▶ Data records:

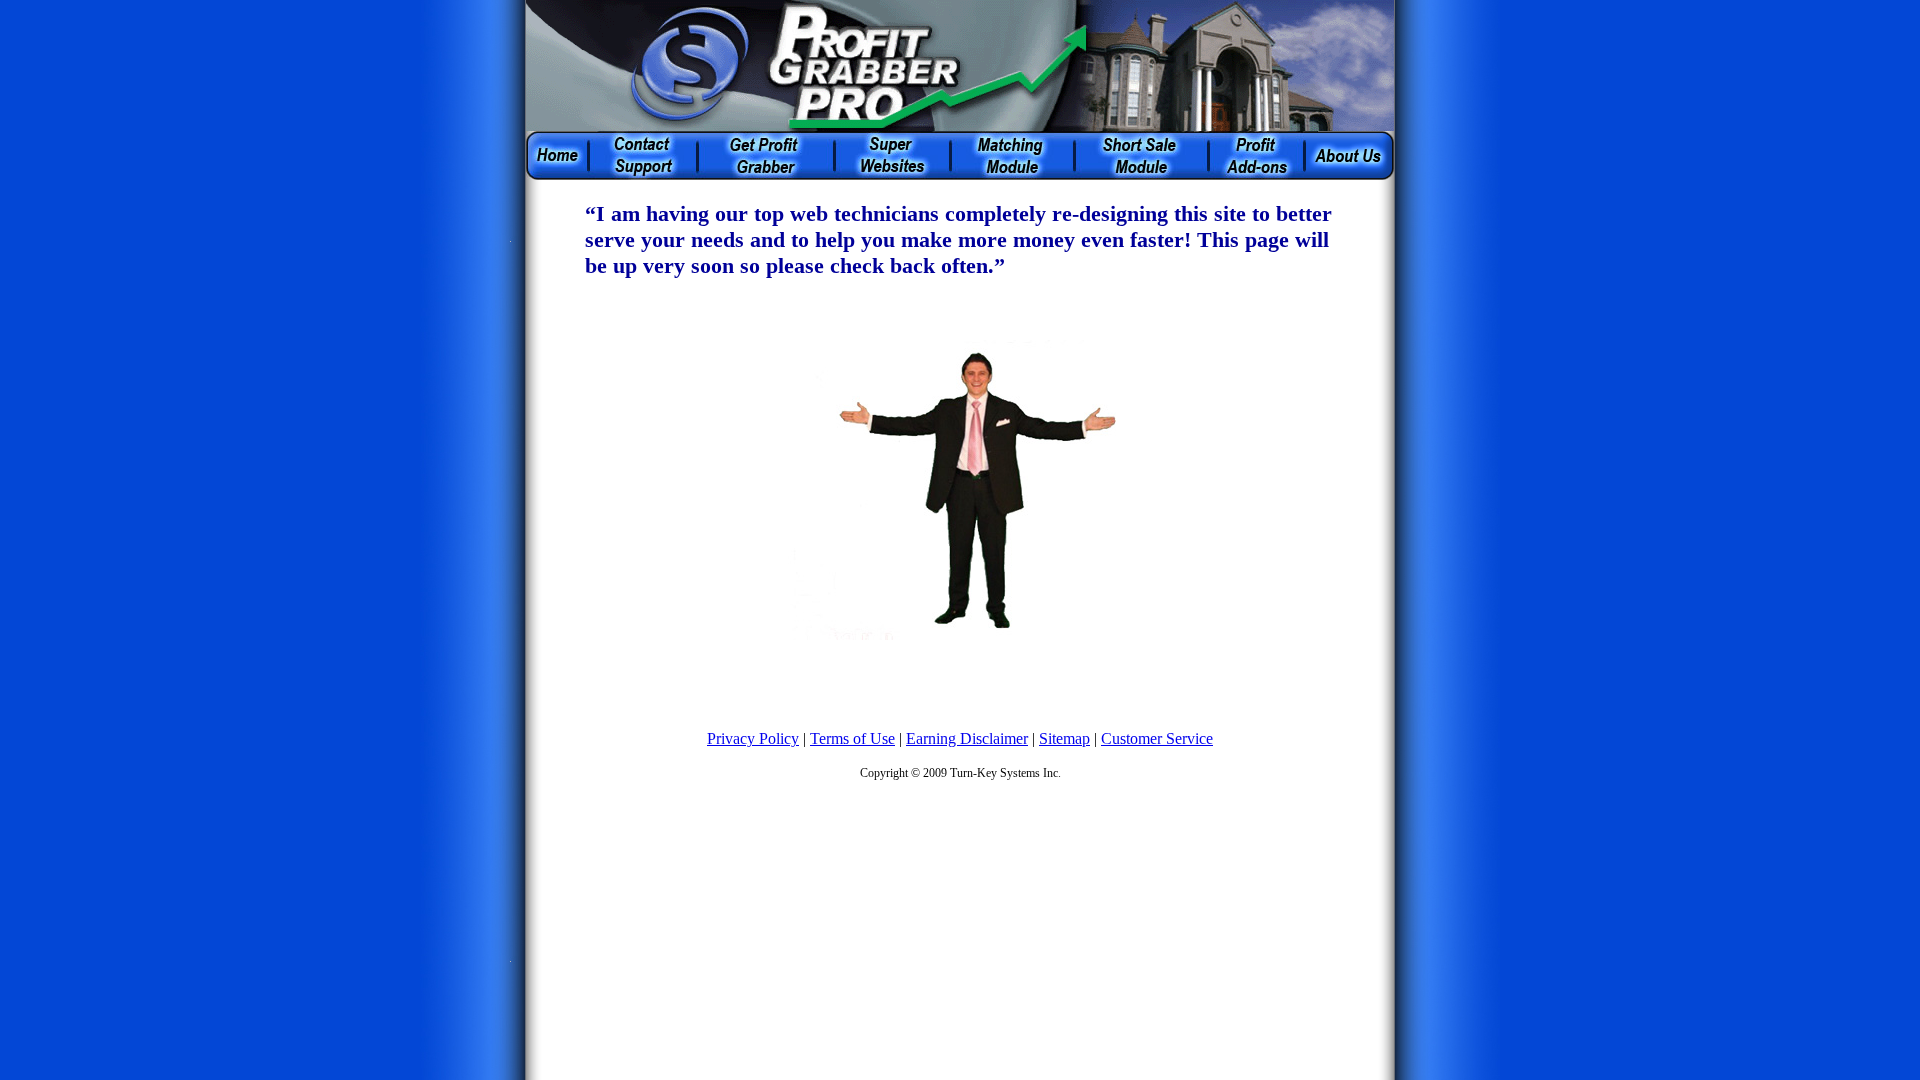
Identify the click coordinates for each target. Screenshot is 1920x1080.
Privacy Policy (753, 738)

* * *

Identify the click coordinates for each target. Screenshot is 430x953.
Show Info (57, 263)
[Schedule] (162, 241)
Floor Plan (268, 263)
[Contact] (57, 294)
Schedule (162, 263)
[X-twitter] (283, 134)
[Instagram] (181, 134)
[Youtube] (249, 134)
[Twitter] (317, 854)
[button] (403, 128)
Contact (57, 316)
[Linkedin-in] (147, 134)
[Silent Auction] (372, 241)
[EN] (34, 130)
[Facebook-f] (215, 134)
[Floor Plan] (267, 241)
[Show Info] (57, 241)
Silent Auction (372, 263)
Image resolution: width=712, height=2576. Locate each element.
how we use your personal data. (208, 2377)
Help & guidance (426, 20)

...

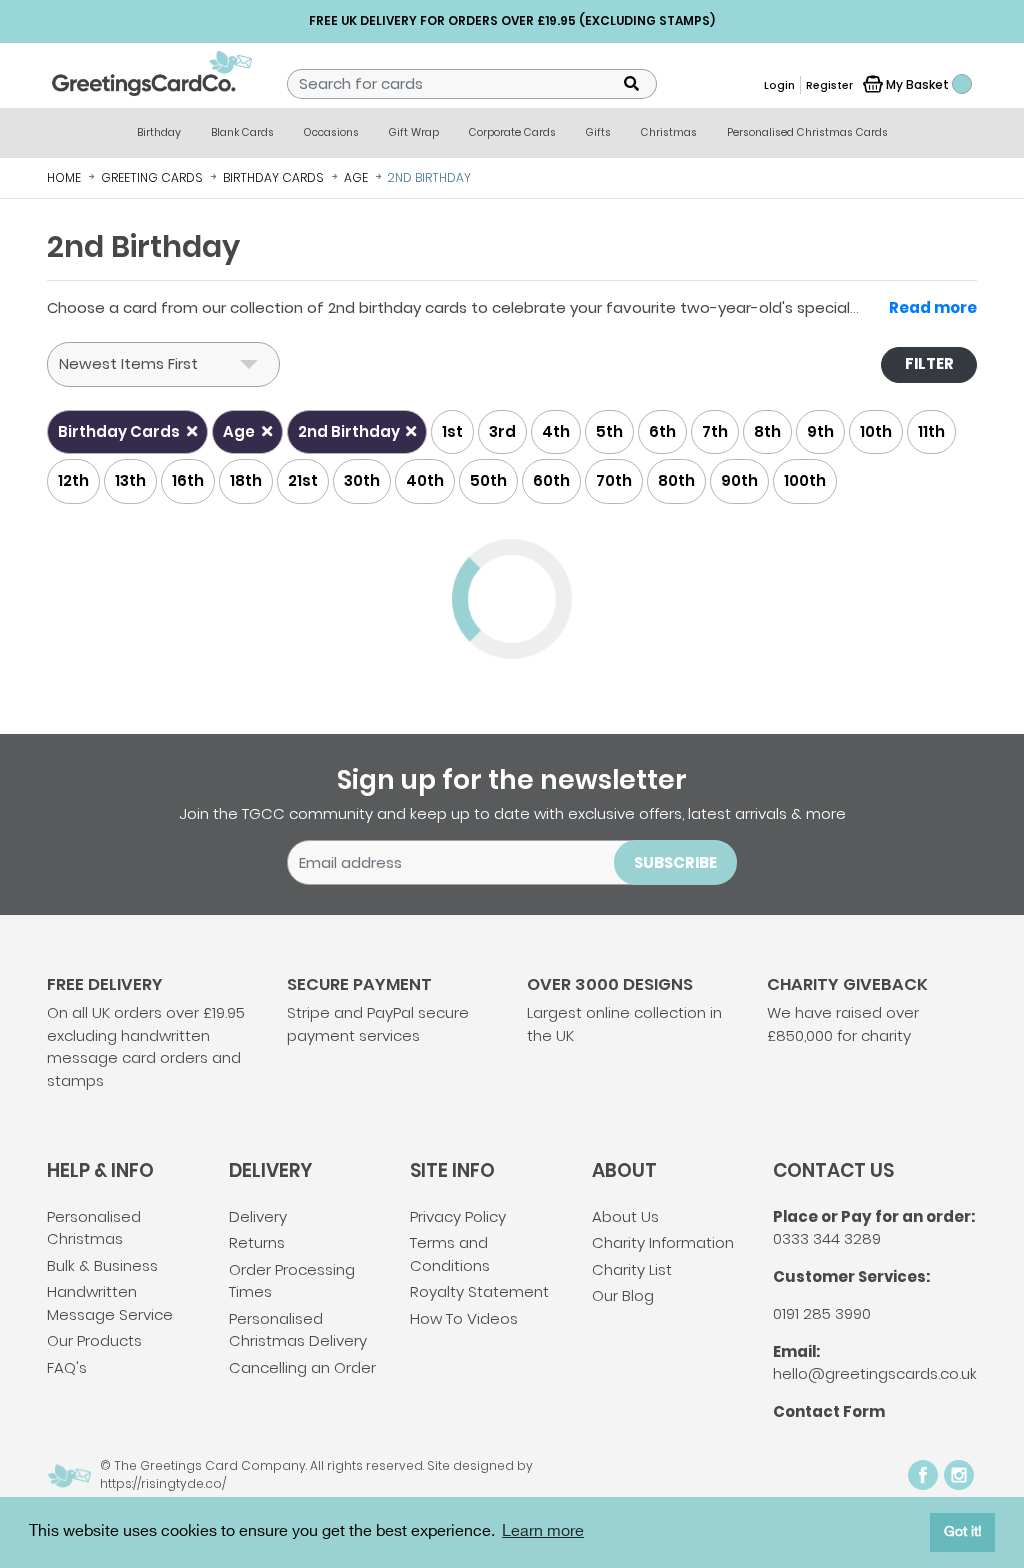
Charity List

▶ Work item:
Counting only lines that hold the word "coordinates", state how many there are in the data. Write the number alone.

▶ Final answer:
2